„Es ist schon schwer, einen Lebensgenuss aufzunehmen“
Werner Schwab, dem man einen büchnerschen Fieber- und Schreibwahn attestierte, schrieb seit seiner frühesten Jugend zunächst experimentelle Texte und abstruse Erzählungen, später ausschließlich Theatertexte. Die von ihm erfundene Kunstsprache, das „Schwabische“, ist das Markenzeichen seiner Stücke: „Sprache in reines Menschenfleisch zu verwandeln … und selbstnatürlich umgekehrt“. Schwabs Stücke sind gekennzeichnet durch Vernunft, genaue Beobachtung und Kälte. Lange Zeit musste Schwab sich mit Gelegenheitsarbeiten über Wasser halten, da er vom Schreiben nicht leben konnte. 1990 kam der Wendepunkt in seinem Leben. Die Präsidentinnen wurden in Wien uraufgeführt. Und nach und nach erregte seine ungewöhnliche Theatersprache auch in Deutschland Aufmerksamkeit. Theater heute kürte ihn 1991 zum Nachwuchsautor des Jahres und ein Jahr später zum Dramatiker des Jahres. Innerhalb kürzester Zeit wurde Schwab zu einem der meist gespielten Dramatiker deutscher Sprache.

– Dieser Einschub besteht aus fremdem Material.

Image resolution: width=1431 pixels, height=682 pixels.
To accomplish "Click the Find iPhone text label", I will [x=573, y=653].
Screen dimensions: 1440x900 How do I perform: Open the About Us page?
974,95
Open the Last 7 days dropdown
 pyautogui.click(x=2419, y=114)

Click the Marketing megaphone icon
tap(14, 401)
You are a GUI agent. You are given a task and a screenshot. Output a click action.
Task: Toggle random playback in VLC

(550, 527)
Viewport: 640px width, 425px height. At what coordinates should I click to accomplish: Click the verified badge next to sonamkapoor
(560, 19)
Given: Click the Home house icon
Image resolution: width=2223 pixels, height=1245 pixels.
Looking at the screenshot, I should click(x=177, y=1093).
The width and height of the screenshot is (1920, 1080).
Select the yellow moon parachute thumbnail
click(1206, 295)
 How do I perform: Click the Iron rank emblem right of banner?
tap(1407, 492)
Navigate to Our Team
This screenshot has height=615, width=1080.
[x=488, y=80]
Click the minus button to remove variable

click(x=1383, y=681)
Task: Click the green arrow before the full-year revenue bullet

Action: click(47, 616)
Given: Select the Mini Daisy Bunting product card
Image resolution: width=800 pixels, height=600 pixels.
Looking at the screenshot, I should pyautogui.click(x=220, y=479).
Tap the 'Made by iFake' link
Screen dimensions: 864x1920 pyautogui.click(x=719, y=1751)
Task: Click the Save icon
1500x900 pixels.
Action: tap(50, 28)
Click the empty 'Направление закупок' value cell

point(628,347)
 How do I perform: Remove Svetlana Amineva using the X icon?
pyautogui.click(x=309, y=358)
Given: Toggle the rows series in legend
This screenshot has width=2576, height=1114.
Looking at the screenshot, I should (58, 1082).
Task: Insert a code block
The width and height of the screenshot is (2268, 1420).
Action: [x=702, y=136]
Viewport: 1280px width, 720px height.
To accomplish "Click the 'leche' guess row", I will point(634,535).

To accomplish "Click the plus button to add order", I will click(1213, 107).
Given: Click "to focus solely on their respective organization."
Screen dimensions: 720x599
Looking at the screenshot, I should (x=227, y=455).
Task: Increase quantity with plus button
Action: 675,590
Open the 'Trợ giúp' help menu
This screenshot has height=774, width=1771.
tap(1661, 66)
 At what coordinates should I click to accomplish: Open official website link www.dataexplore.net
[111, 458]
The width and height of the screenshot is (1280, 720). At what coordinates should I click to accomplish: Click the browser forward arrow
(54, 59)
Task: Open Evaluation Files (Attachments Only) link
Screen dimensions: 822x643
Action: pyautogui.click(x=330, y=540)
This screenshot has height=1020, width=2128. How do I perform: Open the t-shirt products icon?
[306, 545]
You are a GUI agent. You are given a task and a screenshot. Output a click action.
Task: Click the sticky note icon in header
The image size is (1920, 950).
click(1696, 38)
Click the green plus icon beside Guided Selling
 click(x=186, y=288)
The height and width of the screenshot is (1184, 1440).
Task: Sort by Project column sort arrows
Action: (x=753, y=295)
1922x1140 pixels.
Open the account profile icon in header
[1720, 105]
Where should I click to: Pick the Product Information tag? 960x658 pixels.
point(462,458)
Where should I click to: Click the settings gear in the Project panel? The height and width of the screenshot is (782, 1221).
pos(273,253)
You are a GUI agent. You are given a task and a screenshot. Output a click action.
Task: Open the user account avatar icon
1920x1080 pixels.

Schwab trank seit seiner Kindheit heftig. In der Silvesternacht 1993/1994 starb er im Alter von 35 Jahren, auf dem Höhepunkt seiner künstlerischen Laufbahn, an einer durch eine Alkoholvergiftung hervorgerufenen Atemlähmung. Ein zutiefst unglücklicher Mensch, der sagte: „Er kann ja seinen eigenen Menschen in sich nicht aushalten“.
Ort der Handlung der Präsidentinnen ist eine kleine Wohnküche, die Schwab in einer Regieanweisung so beschreibt:, „bis an die Decke voll geräumt mit Plunder (Fotos, Souvenirs, sehr viel religiöser Kitsch…), trotzdem sehr aufgeräumt… ein unrealistischer Raum also, der trotzdem als kleinbürgerliche Wohnküche erkennbar ist.“
Erna, Grete und Mariedl sind die Präsidentinnen. Sie sitzen in Ernas Wohnküche und reden sich um ihr Leben. Erna, die sparsame und fromme Mindestpensionistin, trägt ein schweres „Lebenskreuz“ an ihrem oft betrunkenen Sohn Hermann. Sie ist dem Heiligen Vater und dem polnischen Fleischereibesitzer Wottila ergeben. Die dralle Grete, ebenfalls Pensionistin, deren Tochter Hannelore schon vor Jahren nach Australien floh, hat nur noch die Dackelhündin Lydia zur Gesellschaft. Nachdem ihr Mann, der Kurti, sich zunächst an ihrer Tochter verging und dann die Scheidung einreichte, um „diese Chinesin oder Thailänderin… zu heiraten“. Mariedl ist wesentlich jünger. Sie, die unbedarfte Wallfahrerin und passionierte Klofrau freut sich, wenn möglichst viele Menschen ihr aufopferndes Tun in der Klomuschel in Anspruch nehmen.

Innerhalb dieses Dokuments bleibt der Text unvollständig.